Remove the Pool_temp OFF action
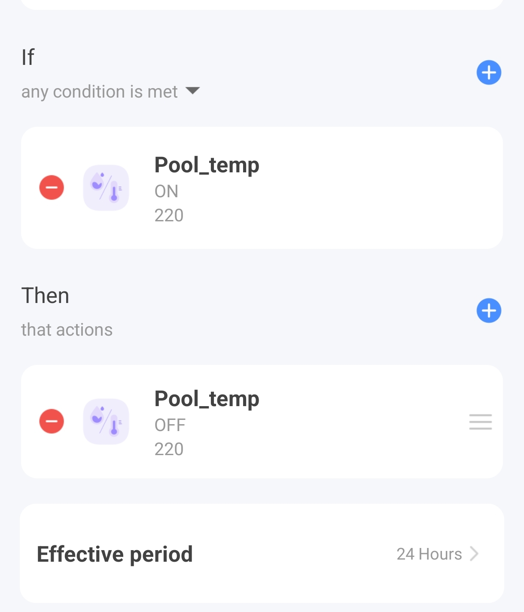The image size is (524, 612). [52, 421]
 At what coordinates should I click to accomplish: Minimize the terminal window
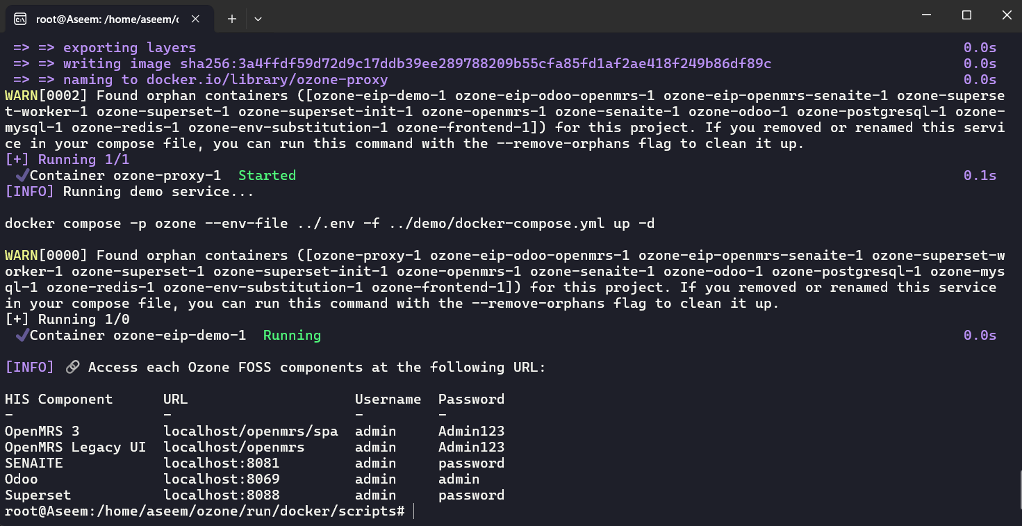pos(925,15)
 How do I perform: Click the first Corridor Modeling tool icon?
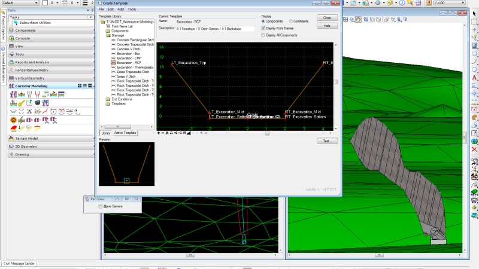(14, 94)
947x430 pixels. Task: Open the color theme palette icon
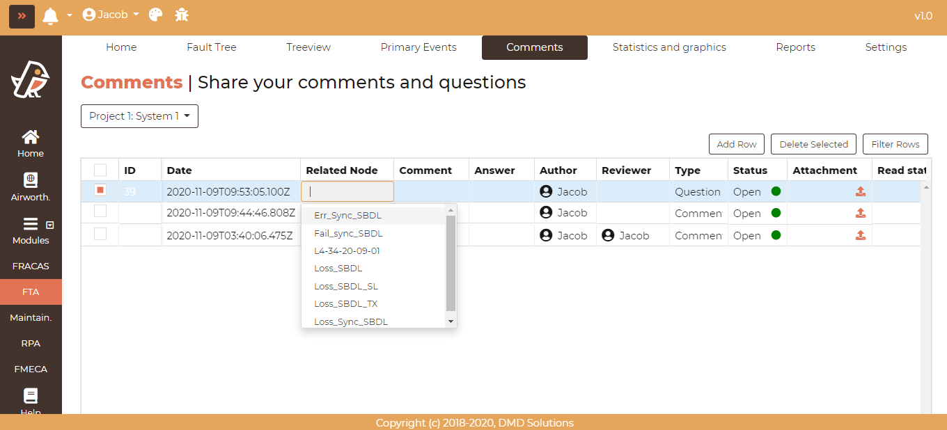click(x=156, y=15)
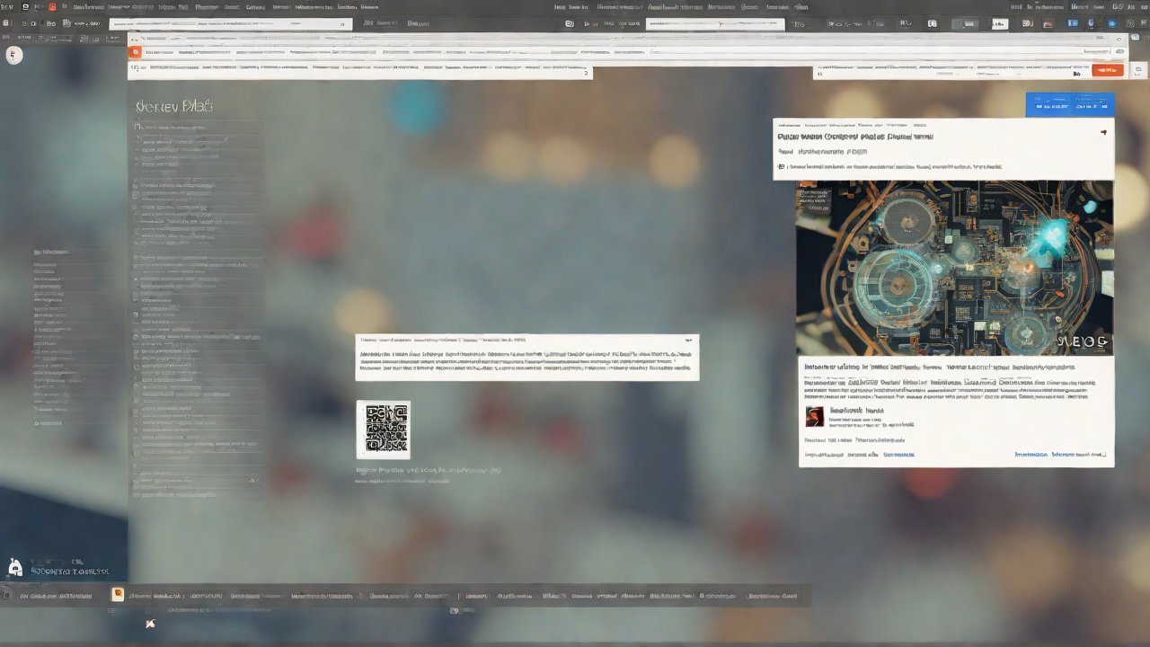Open the dropdown arrow at the address bar's end
The image size is (1150, 647).
(x=341, y=24)
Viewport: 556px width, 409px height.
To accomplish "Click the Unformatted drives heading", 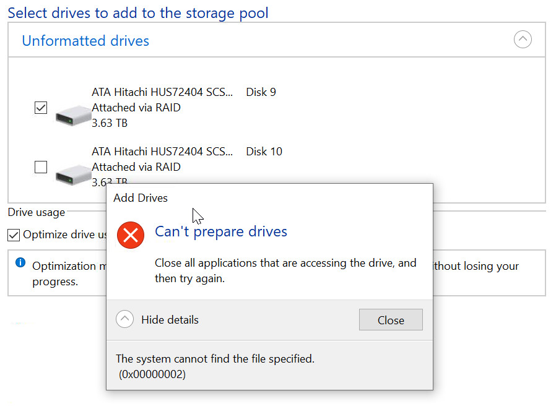I will tap(85, 41).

__WHAT YOU SHOULD DO__: Everything from the line with "At what coordinates" through the line with "Viewport: 556px width, 409px height." in the material above should be transcribed exactly, except the pictures.

__RESPONSE TO THE TASK__:
 At what coordinates should I click to accomplish: Minimize the terminal window
pos(925,15)
 How do I perform: Click the first Corridor Modeling tool icon?
(14, 94)
947x430 pixels. Task: Open the color theme palette icon
click(x=156, y=15)
Open the dropdown arrow at the address bar's end
The image size is (1150, 647).
(x=341, y=24)
Viewport: 556px width, 409px height.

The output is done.